* Quoted passage
BEGIN
The interest rate environment has been rising steadily for the past 2 years. Interbank rates for 3 month money was only 1% p.a. 2 years ago, it has risen to the current level of 3.6%. Interbank rates and deposit rates is the base rate in which banks then begin to price up their mortgage loans, car loans and personal loans.

We believe that the global interest rate environment is near its peak. The U.S. has peaked and it is looking at cutting interest rates in 2007. Europe, Australia and New Zealand may have another rate hike and then hold steady before also cutting later in 2007. Asia is a far smaller and fragmented community and therefore, has to play a 'follow the leader' approach.

We believe that the government in Singapore will begin to cut rates in the latter half of 2007 in order to help stimulate a slowing economy and to keep Singapore in the forefront of the Asian pack.

Our advice to our clients and friends is to re-price or re-strucuture your loans on a variable rate housing loan package.
END
* Data shown
BEGIN
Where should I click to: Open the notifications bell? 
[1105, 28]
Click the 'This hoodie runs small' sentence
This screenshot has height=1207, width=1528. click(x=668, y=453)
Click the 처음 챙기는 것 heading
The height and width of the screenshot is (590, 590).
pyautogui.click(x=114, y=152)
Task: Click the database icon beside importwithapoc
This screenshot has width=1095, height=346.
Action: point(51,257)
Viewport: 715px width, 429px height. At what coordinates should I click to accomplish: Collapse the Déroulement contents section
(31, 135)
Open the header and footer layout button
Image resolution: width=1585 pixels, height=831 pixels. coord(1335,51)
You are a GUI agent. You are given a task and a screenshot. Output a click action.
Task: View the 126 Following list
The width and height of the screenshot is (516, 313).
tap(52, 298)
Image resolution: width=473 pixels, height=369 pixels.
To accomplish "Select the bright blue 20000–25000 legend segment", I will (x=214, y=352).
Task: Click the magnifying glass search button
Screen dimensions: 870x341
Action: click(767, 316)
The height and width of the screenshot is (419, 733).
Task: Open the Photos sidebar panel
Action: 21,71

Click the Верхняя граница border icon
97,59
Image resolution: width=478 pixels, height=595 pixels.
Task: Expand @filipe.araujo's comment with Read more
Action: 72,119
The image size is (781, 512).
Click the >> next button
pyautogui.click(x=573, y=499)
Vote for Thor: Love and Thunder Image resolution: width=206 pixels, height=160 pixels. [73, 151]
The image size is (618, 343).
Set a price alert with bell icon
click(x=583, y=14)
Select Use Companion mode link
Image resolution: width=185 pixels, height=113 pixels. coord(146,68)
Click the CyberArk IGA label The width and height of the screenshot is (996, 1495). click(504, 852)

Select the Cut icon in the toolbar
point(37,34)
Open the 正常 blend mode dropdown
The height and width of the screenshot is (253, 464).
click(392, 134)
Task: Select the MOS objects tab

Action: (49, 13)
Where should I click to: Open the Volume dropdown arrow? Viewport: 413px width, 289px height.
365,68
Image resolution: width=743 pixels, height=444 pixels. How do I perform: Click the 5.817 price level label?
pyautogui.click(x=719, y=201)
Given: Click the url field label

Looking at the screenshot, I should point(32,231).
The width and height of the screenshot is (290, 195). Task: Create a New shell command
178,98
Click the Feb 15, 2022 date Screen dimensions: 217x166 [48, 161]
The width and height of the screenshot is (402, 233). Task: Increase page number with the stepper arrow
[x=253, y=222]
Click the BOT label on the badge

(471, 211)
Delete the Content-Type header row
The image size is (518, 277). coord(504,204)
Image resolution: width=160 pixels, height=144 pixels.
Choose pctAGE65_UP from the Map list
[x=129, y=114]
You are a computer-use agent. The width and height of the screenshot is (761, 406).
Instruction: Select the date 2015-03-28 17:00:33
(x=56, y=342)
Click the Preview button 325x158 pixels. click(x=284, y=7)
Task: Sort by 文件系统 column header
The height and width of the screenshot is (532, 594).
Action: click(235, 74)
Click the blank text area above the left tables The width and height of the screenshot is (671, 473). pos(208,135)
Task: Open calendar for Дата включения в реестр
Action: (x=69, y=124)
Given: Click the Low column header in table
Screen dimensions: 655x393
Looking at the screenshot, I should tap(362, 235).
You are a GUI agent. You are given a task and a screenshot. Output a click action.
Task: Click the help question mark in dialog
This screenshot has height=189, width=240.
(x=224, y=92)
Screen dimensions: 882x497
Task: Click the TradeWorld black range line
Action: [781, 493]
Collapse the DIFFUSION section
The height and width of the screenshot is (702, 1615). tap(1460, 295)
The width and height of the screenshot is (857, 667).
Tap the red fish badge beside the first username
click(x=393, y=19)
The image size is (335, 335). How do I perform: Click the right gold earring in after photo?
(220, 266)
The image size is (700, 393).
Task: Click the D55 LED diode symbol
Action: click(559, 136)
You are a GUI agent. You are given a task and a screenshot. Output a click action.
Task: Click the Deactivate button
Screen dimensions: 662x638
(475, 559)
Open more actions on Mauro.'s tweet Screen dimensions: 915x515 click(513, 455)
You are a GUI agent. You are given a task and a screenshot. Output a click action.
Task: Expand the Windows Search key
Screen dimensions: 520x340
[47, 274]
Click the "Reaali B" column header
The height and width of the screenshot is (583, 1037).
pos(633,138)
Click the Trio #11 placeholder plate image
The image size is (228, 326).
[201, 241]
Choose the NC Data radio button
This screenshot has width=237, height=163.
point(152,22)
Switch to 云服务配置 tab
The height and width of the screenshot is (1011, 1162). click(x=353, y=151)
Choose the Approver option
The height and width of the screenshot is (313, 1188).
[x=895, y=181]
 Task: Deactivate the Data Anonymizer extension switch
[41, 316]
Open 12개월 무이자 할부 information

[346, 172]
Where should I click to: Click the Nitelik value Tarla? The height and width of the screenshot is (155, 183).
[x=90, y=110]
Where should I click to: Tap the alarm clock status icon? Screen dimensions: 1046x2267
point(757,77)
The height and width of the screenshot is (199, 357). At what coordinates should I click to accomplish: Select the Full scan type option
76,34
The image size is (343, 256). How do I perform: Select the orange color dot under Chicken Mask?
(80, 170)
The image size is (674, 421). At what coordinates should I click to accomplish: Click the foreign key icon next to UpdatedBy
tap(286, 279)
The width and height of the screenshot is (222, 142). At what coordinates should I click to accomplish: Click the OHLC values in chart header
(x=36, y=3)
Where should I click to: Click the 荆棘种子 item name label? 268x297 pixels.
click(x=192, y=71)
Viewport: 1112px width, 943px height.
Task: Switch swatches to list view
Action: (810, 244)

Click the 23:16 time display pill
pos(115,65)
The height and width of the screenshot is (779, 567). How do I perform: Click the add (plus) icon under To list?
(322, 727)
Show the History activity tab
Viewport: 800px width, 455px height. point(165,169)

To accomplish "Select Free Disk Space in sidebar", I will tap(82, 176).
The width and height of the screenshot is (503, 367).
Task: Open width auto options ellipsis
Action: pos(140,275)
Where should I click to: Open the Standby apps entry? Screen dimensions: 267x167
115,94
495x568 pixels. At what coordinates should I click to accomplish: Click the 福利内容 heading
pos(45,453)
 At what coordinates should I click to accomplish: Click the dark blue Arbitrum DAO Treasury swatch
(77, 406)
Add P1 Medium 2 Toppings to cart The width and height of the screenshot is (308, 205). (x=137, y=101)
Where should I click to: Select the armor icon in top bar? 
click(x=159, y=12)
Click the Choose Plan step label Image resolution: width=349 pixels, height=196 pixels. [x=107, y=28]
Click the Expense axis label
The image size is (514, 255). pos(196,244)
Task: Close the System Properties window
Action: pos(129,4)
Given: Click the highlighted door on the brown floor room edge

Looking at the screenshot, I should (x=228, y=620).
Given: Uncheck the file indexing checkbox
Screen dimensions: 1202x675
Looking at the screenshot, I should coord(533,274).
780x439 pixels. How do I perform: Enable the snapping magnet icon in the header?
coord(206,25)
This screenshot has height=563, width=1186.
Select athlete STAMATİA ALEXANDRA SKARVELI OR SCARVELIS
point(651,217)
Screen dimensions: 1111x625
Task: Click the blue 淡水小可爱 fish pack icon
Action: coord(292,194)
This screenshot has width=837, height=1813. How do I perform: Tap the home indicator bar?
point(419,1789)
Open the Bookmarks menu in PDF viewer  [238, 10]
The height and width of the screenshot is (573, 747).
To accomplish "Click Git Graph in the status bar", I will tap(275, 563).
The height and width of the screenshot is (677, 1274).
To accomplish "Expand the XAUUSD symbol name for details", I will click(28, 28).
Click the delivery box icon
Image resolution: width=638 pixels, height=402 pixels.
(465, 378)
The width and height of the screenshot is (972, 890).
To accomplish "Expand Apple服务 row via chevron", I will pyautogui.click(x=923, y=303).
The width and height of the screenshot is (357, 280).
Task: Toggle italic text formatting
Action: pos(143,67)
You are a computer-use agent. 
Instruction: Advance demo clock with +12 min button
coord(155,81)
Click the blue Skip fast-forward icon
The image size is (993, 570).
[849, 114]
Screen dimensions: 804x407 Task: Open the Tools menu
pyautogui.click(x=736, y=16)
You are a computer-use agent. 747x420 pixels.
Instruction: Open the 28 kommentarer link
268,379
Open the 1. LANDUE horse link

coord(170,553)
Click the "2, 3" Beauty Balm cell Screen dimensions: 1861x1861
END
* Directions
[1] Answer these questions about the interest rate commentary.
(a) What was the interbank rate for 3 month money 2 years ago?
(b) In what year is the U.S. looking at cutting interest rates?
(c) What kind of housing loan package does the commentary advise clients and friends to use?
[2] Retype the part of the interest rate commentary that opens with the words "We believe that the government" and closes with "housing loan package.".
Answer using only the interest rate commentary, not the records.

* Results for each task
[1]
(a) 1% p.a.
(b) 2007
(c) A variable rate housing loan package

[2]
We believe that the government in Singapore will begin to cut rates in the latter half of 2007 in order to help stimulate a slowing economy and to keep Singapore in the forefront of the Asian pack.

Our advice to our clients and friends is to re-price or re-strucuture your loans on a variable rate housing loan package.